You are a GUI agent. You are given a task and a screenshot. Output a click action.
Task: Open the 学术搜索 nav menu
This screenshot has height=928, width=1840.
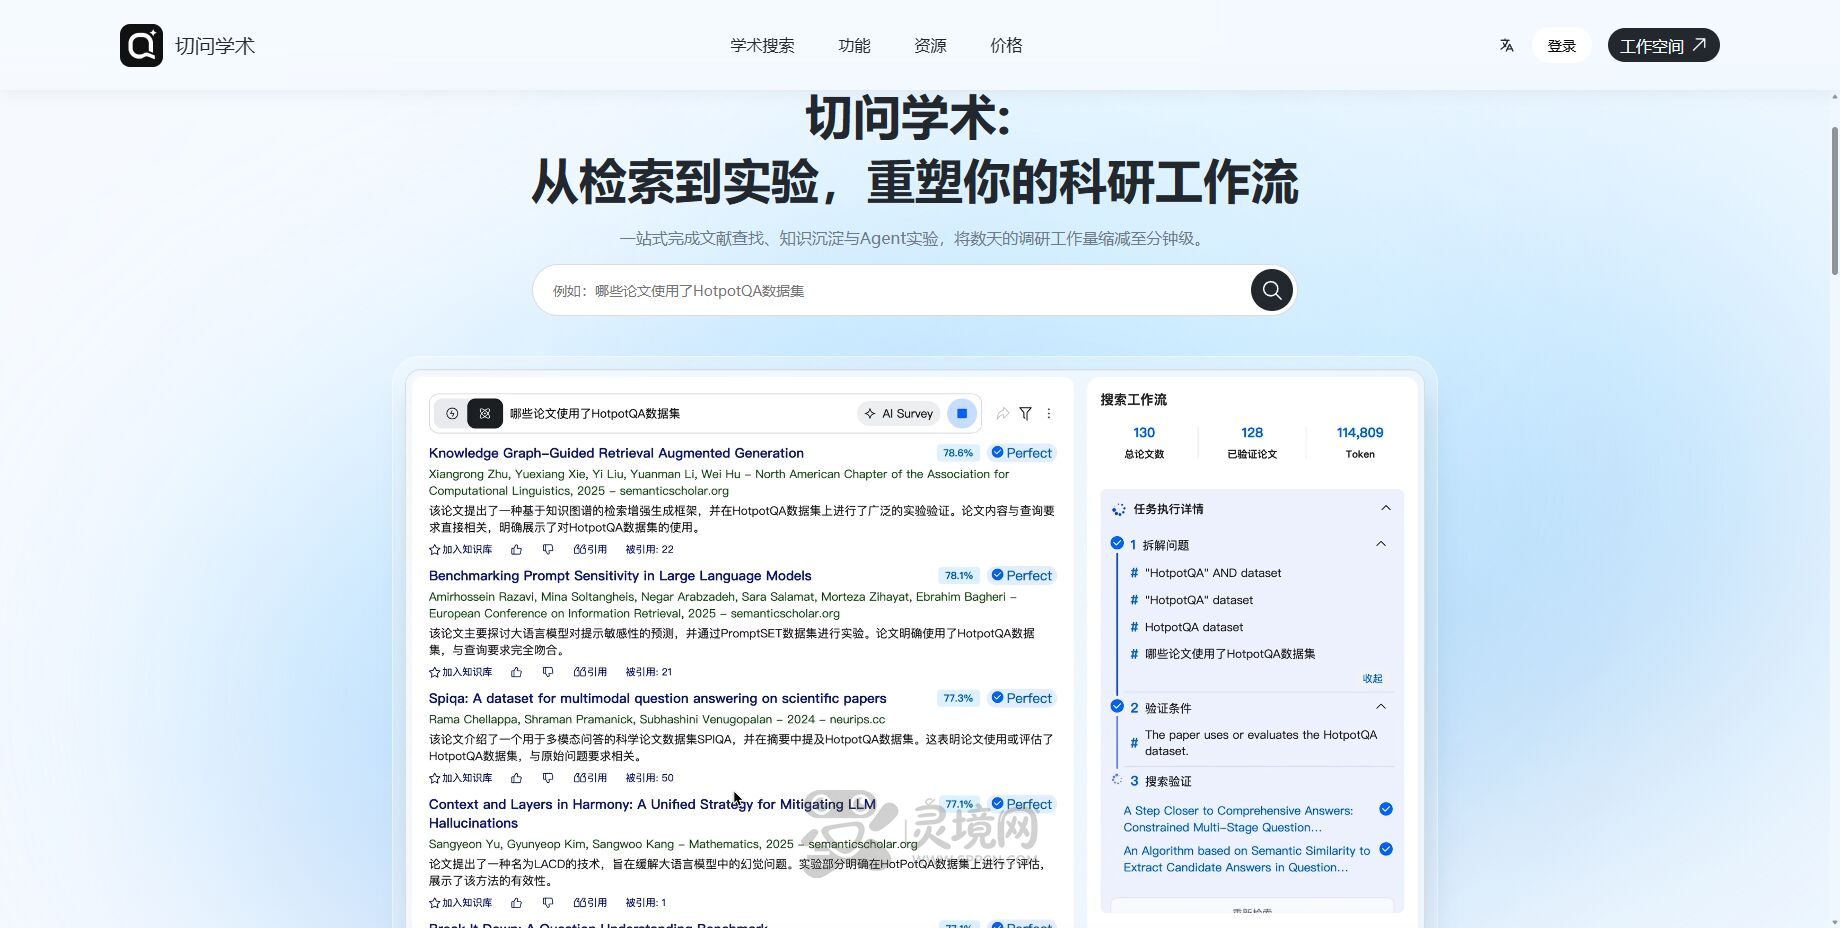pyautogui.click(x=762, y=45)
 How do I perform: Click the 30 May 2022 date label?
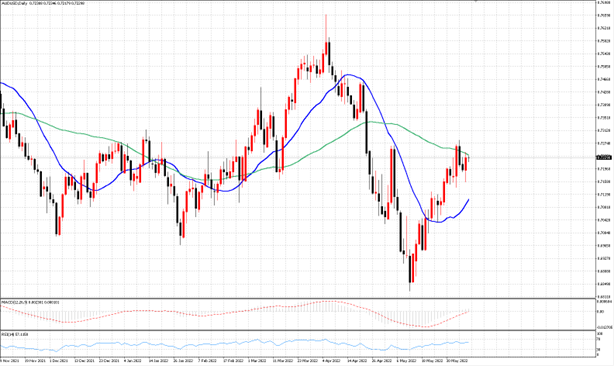pyautogui.click(x=457, y=360)
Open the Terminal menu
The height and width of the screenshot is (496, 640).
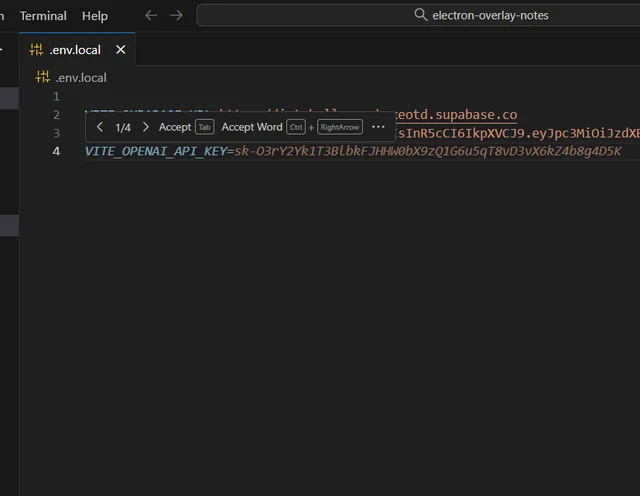tap(43, 16)
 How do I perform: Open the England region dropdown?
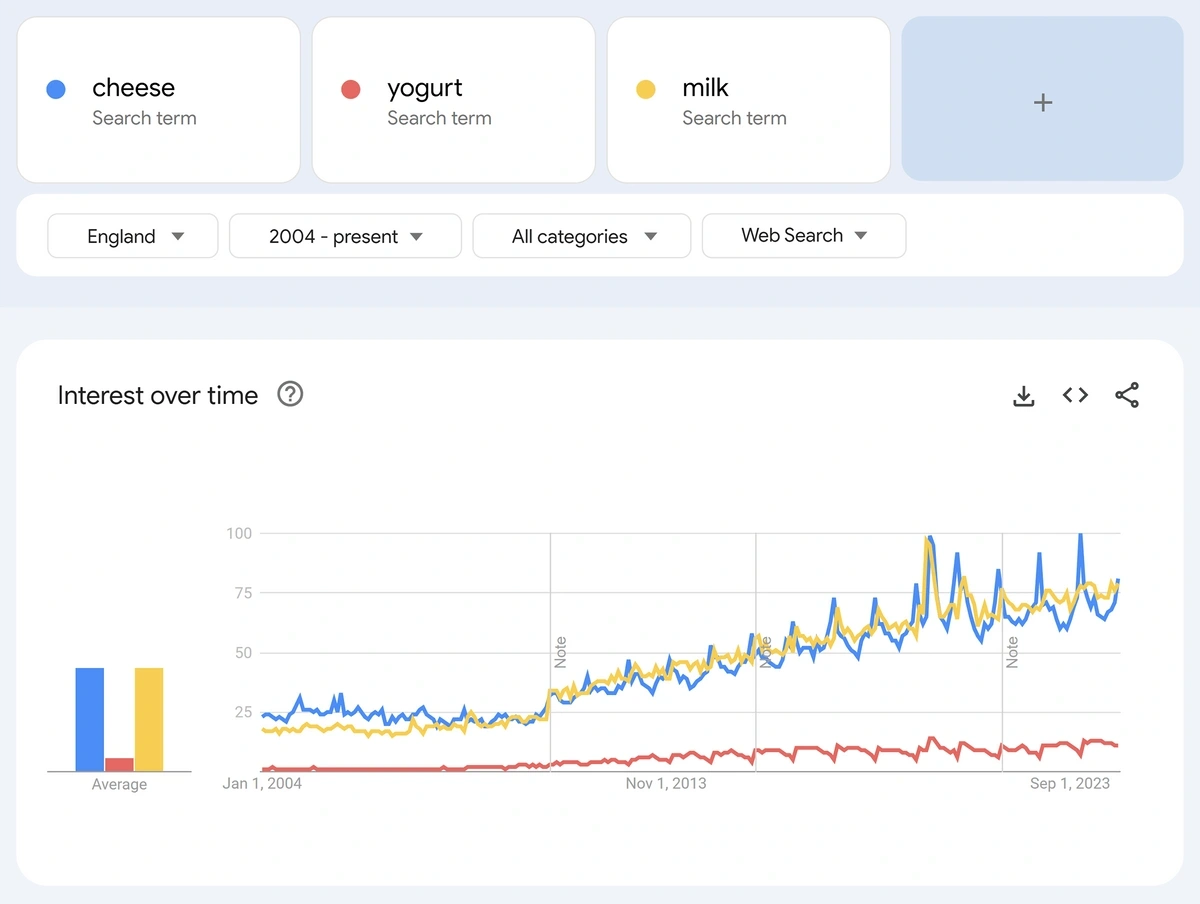pyautogui.click(x=133, y=236)
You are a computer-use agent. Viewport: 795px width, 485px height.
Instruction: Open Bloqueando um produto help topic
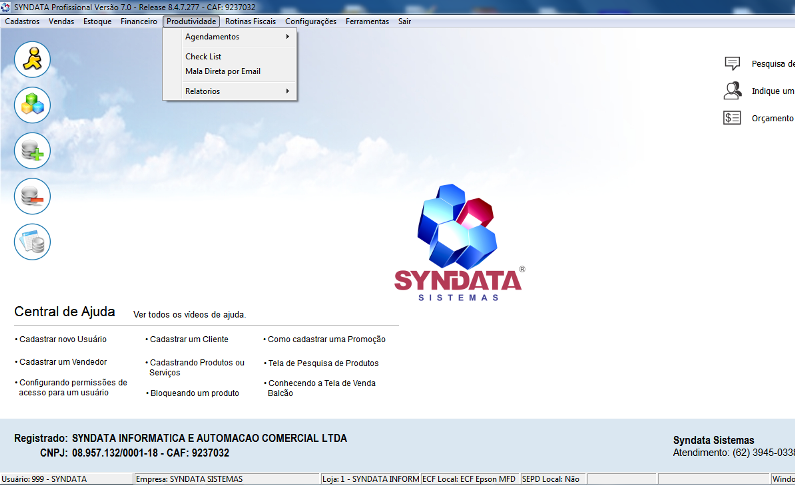(194, 393)
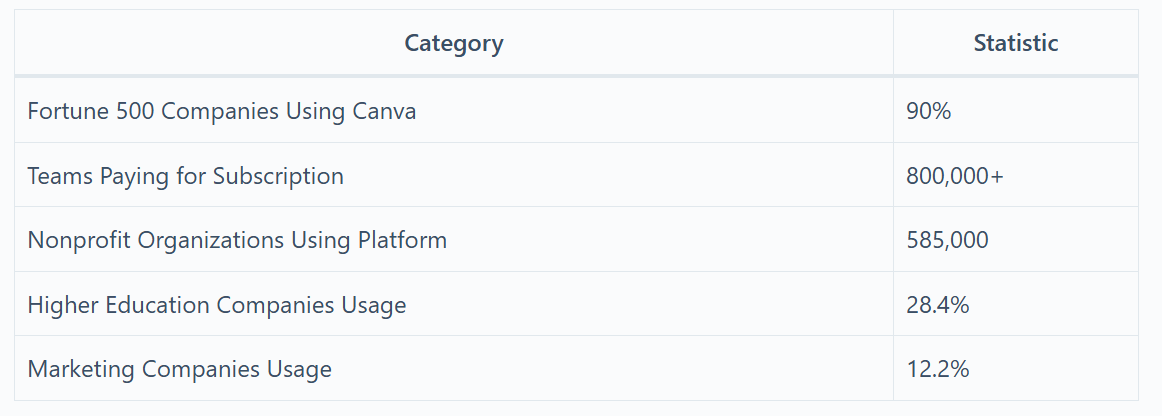Click Nonprofit Organizations Using Platform row label
This screenshot has height=416, width=1162.
(237, 240)
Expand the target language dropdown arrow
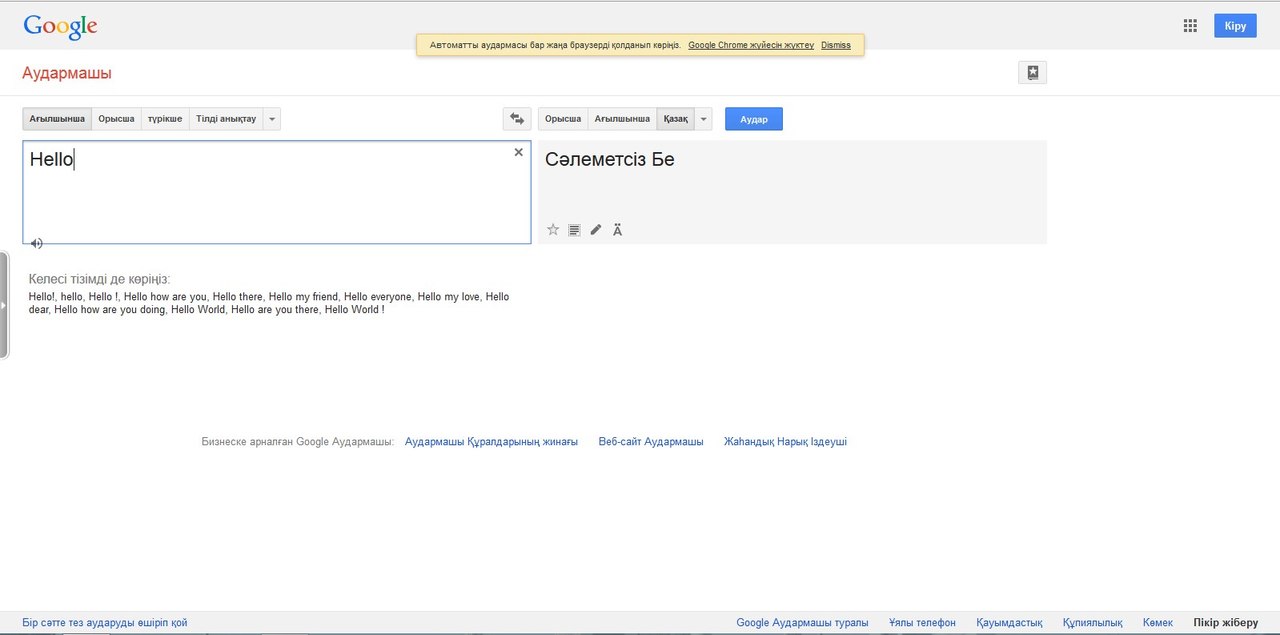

────

**Requirement**
The expected output is the lines above from the one containing "This screenshot has height=928, width=1840." to the one containing "You are a computer-use", both ends included, reproduced exactly with every picture left out.

**Result for this exercise**
This screenshot has height=928, width=1840.
pyautogui.click(x=762, y=45)
 How do I perform: Click the 30 May 2022 date label?
pyautogui.click(x=457, y=360)
Open the Terminal menu
The height and width of the screenshot is (496, 640).
tap(43, 16)
 How do I perform: Open the England region dropdown?
pyautogui.click(x=133, y=236)
You are a computer-use agent. Viewport: 795px width, 485px height.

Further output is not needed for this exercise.